> **DIRECTIONS**:
Repeat the listing word for word, beginning at the line that contains "Image resolution: width=947" and stopping after the line that contains "will (x=1293, y=53).".

— Begin RECORD LIST —

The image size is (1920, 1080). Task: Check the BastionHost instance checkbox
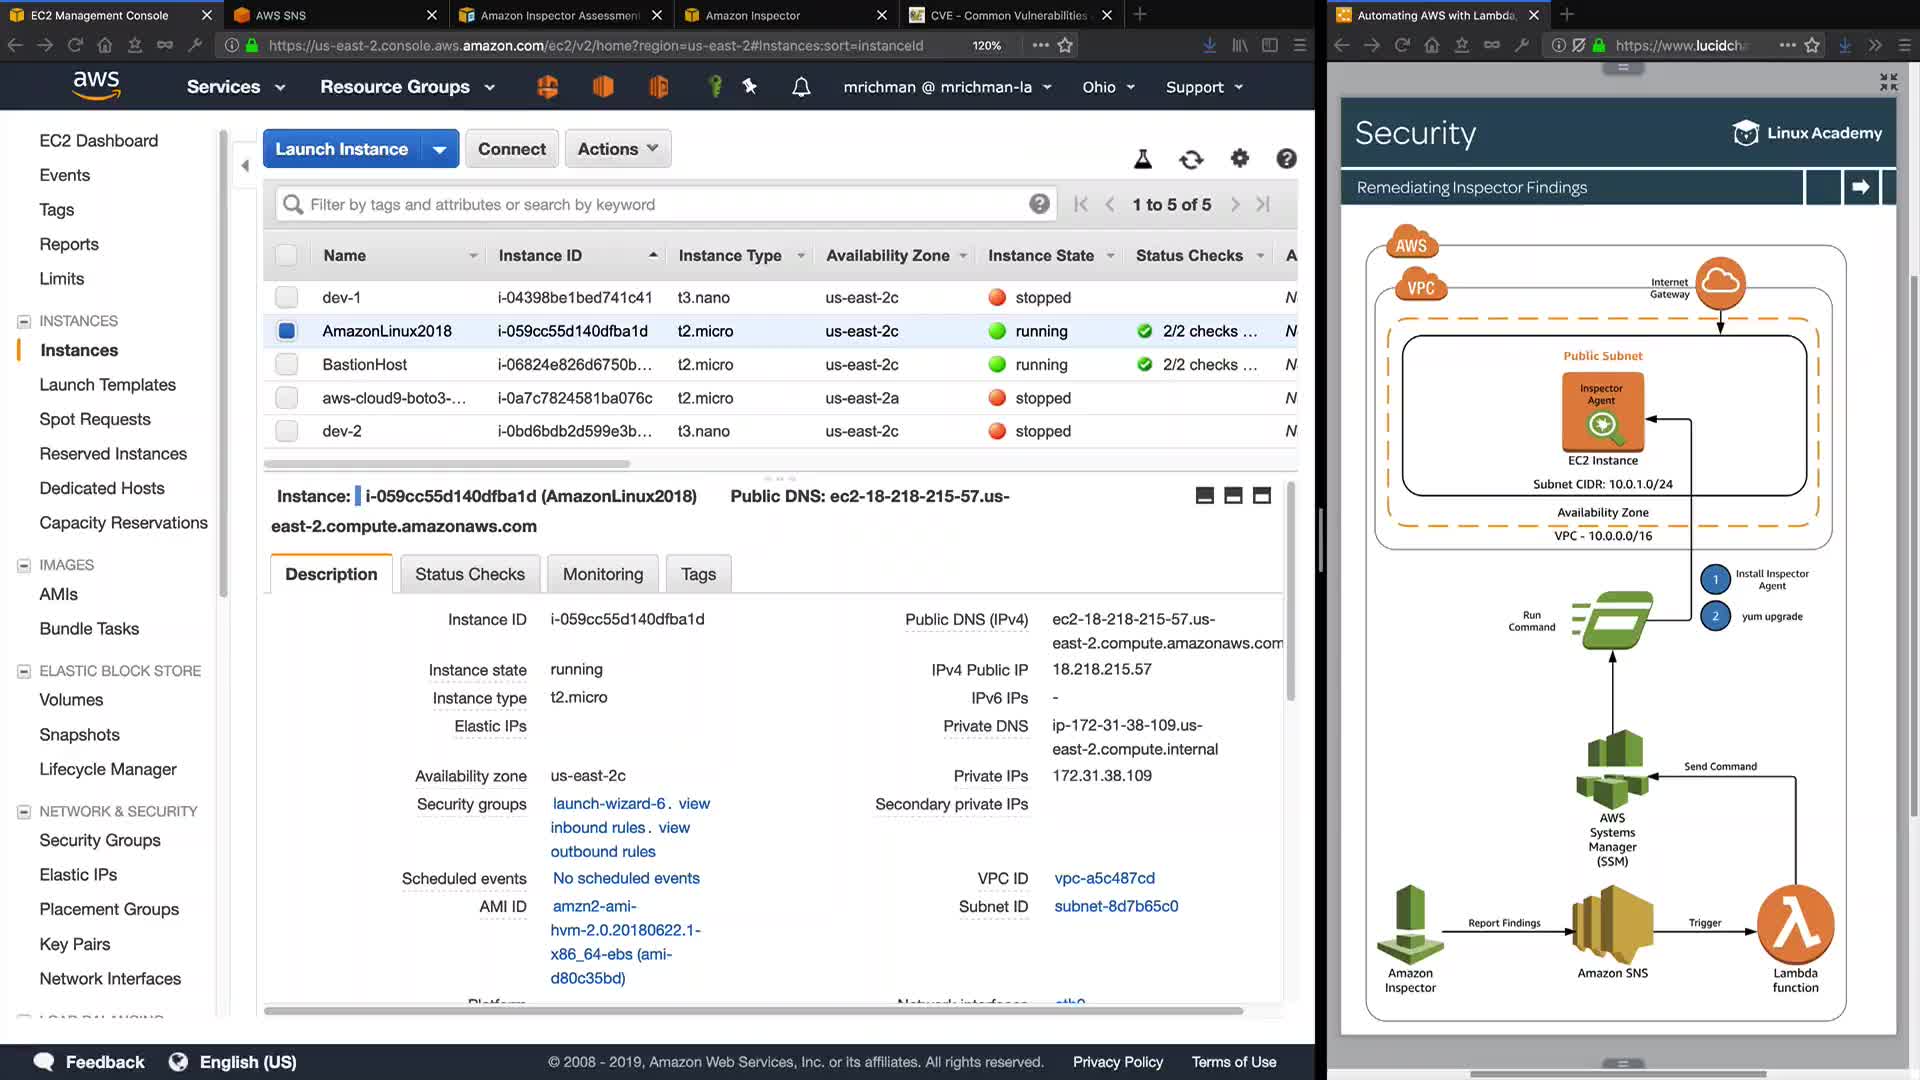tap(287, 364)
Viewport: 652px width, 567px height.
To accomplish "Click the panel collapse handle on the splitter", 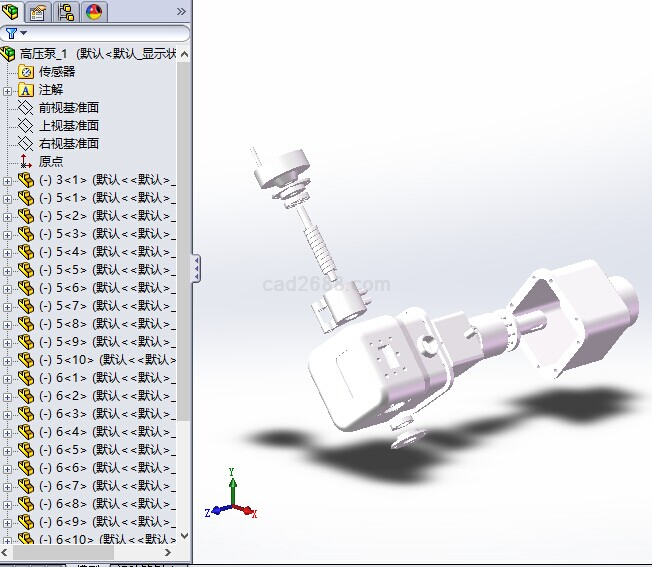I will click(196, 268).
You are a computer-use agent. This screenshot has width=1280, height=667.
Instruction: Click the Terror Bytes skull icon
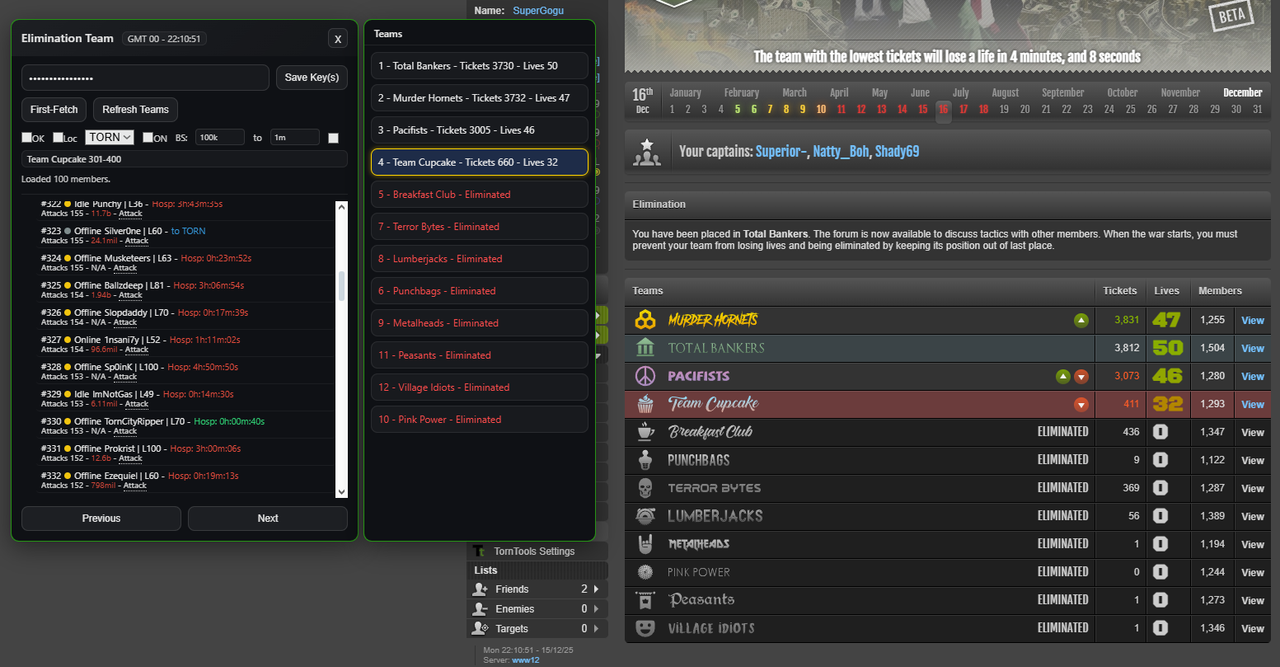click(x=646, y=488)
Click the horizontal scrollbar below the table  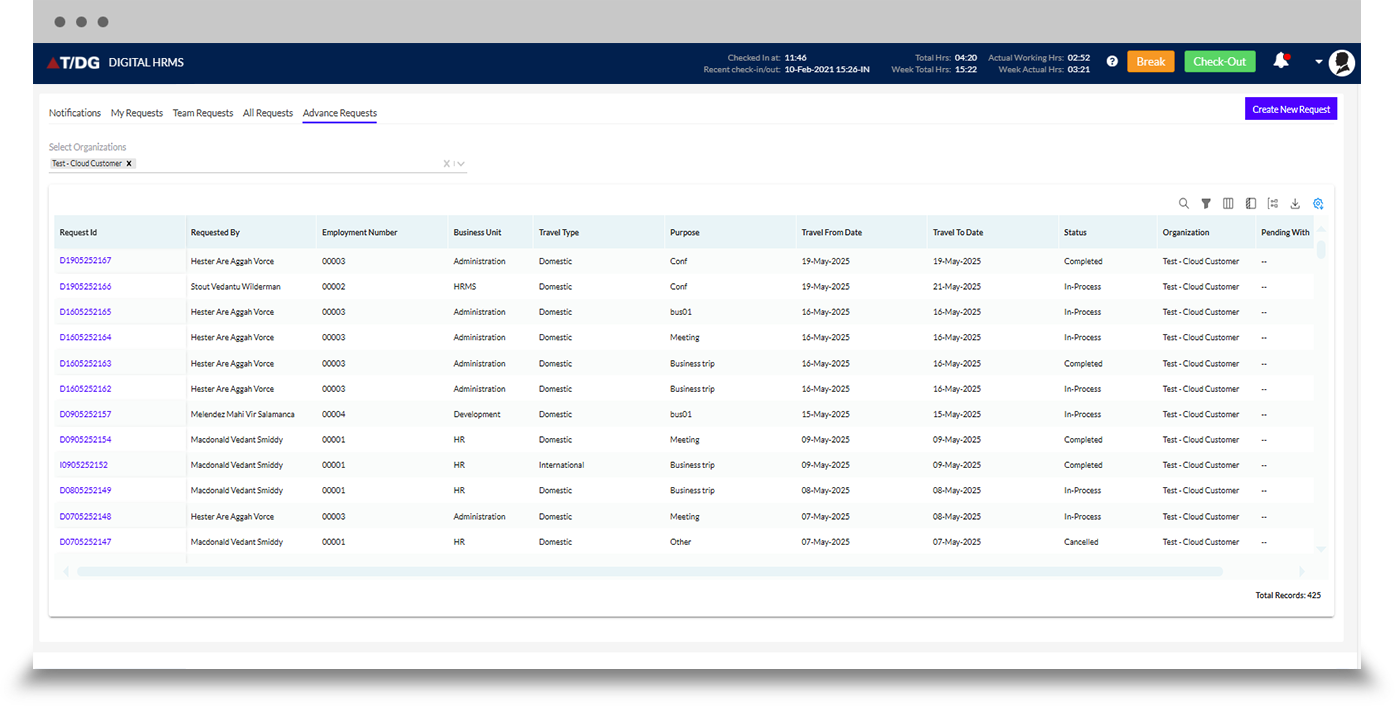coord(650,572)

— End RECORD LIST —
— Begin RECORD LIST —

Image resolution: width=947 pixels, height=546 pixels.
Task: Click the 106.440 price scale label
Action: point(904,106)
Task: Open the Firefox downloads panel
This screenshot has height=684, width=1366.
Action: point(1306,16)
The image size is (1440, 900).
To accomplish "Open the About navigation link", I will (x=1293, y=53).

— End RECORD LIST —

> **SOLUTION TO THE PROBLEM**:
Image resolution: width=947 pixels, height=546 pixels.
Task: Click the 106.440 price scale label
Action: point(904,106)
Task: Open the Firefox downloads panel
This screenshot has height=684, width=1366.
Action: point(1306,16)
The image size is (1440, 900).
To accomplish "Open the About navigation link", I will (x=1293, y=53).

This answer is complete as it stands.